> **INFORMATION SHOWN**

○ ○ ○ ○ ○ ○ ○

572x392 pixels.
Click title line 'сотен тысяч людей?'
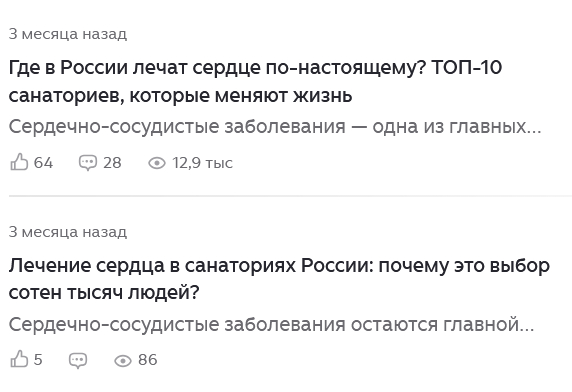click(x=104, y=292)
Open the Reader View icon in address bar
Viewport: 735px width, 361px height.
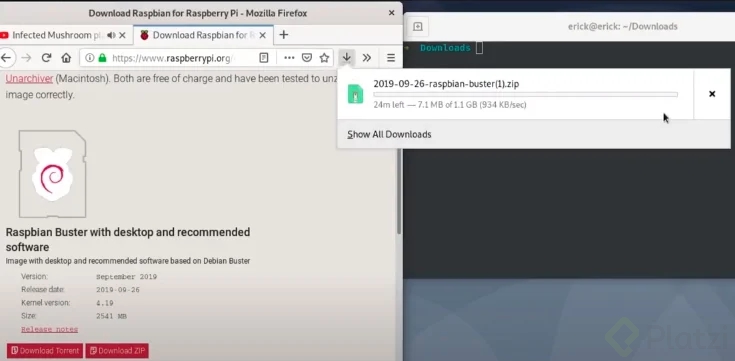[264, 58]
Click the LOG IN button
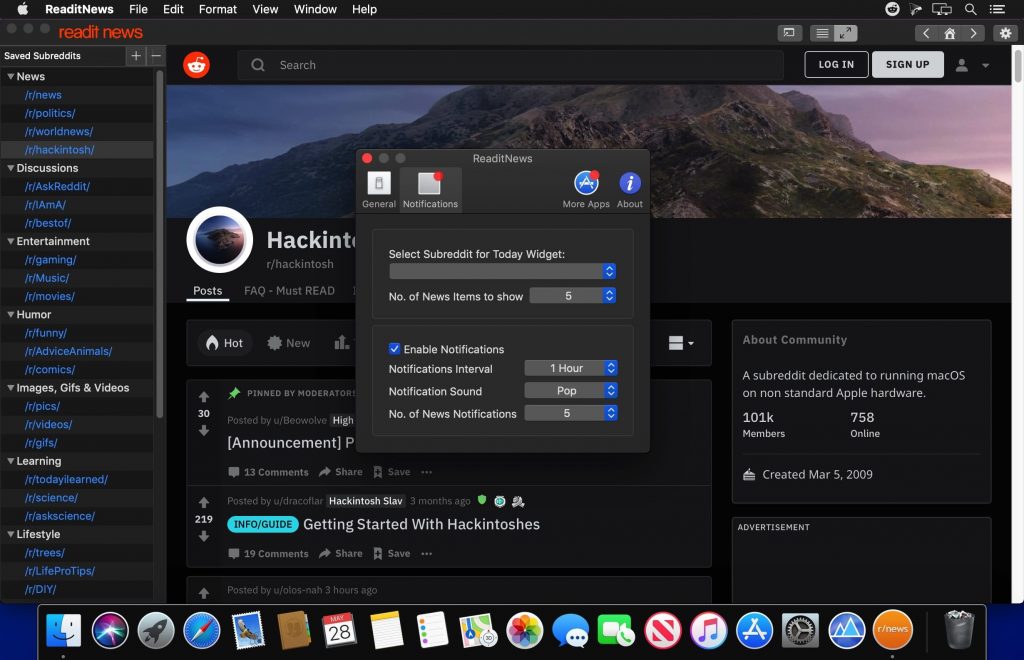 (x=836, y=65)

○ ○ ○ ○ ○ ○ ○

> **ASSIGNED TASK**
Write the data above out again exactly, minus its pictures.

> **RESPONSE TO THIS TASK**
572x392 pixels.
Click title line 'сотен тысяч людей?'
click(x=104, y=292)
Open the Reader View icon in address bar
Viewport: 735px width, 361px height.
[264, 58]
Click the LOG IN button
 (x=836, y=65)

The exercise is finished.